> Work required
How many lines below contain the string "agent"? Reply with the figure and no further words.

> Recorded data
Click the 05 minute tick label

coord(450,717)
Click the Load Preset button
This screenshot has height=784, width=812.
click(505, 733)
--
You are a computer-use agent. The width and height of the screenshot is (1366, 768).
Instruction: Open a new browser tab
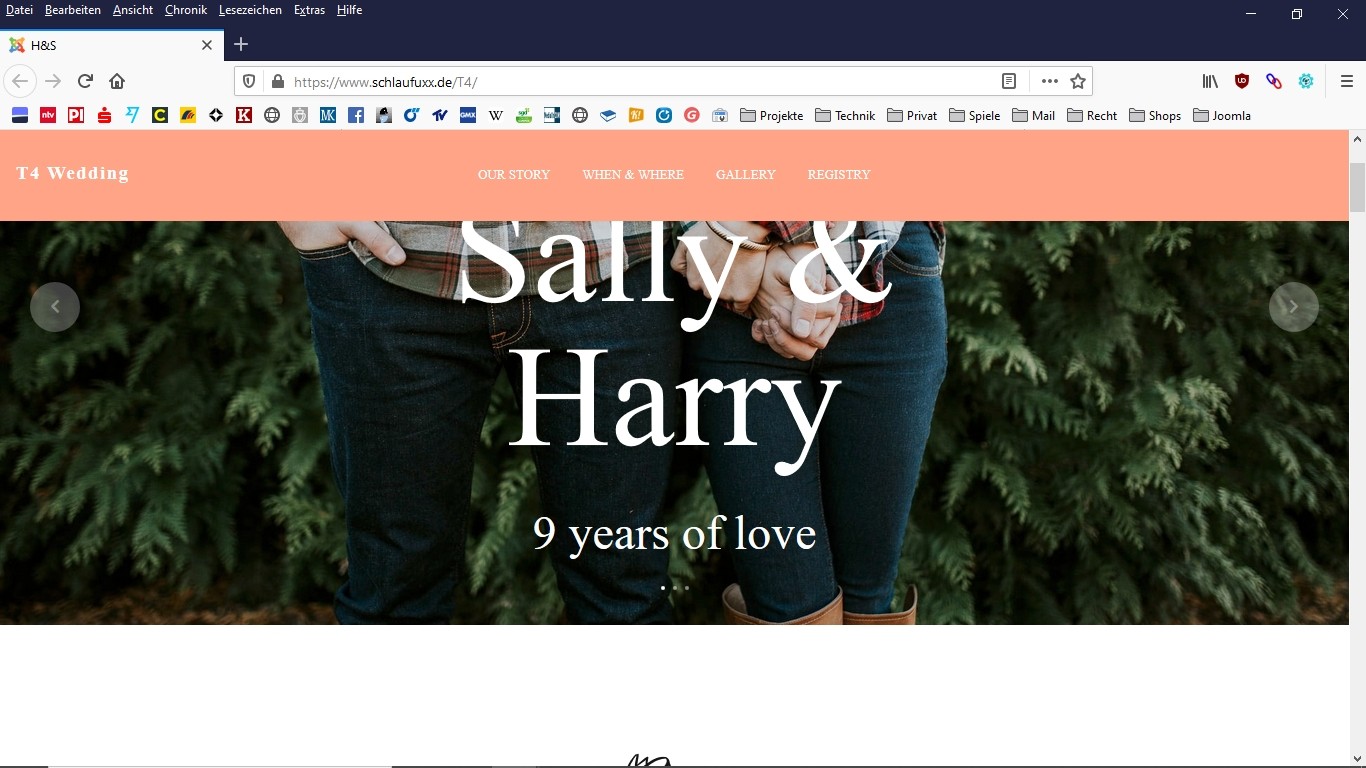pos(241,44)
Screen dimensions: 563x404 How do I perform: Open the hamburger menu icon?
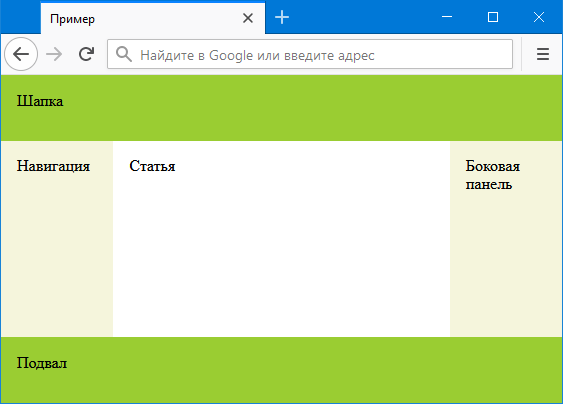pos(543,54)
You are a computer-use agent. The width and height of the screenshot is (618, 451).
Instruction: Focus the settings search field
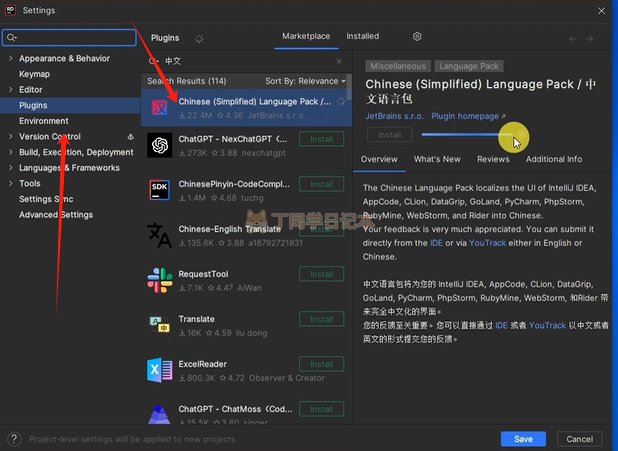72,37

> Answer to this problem
2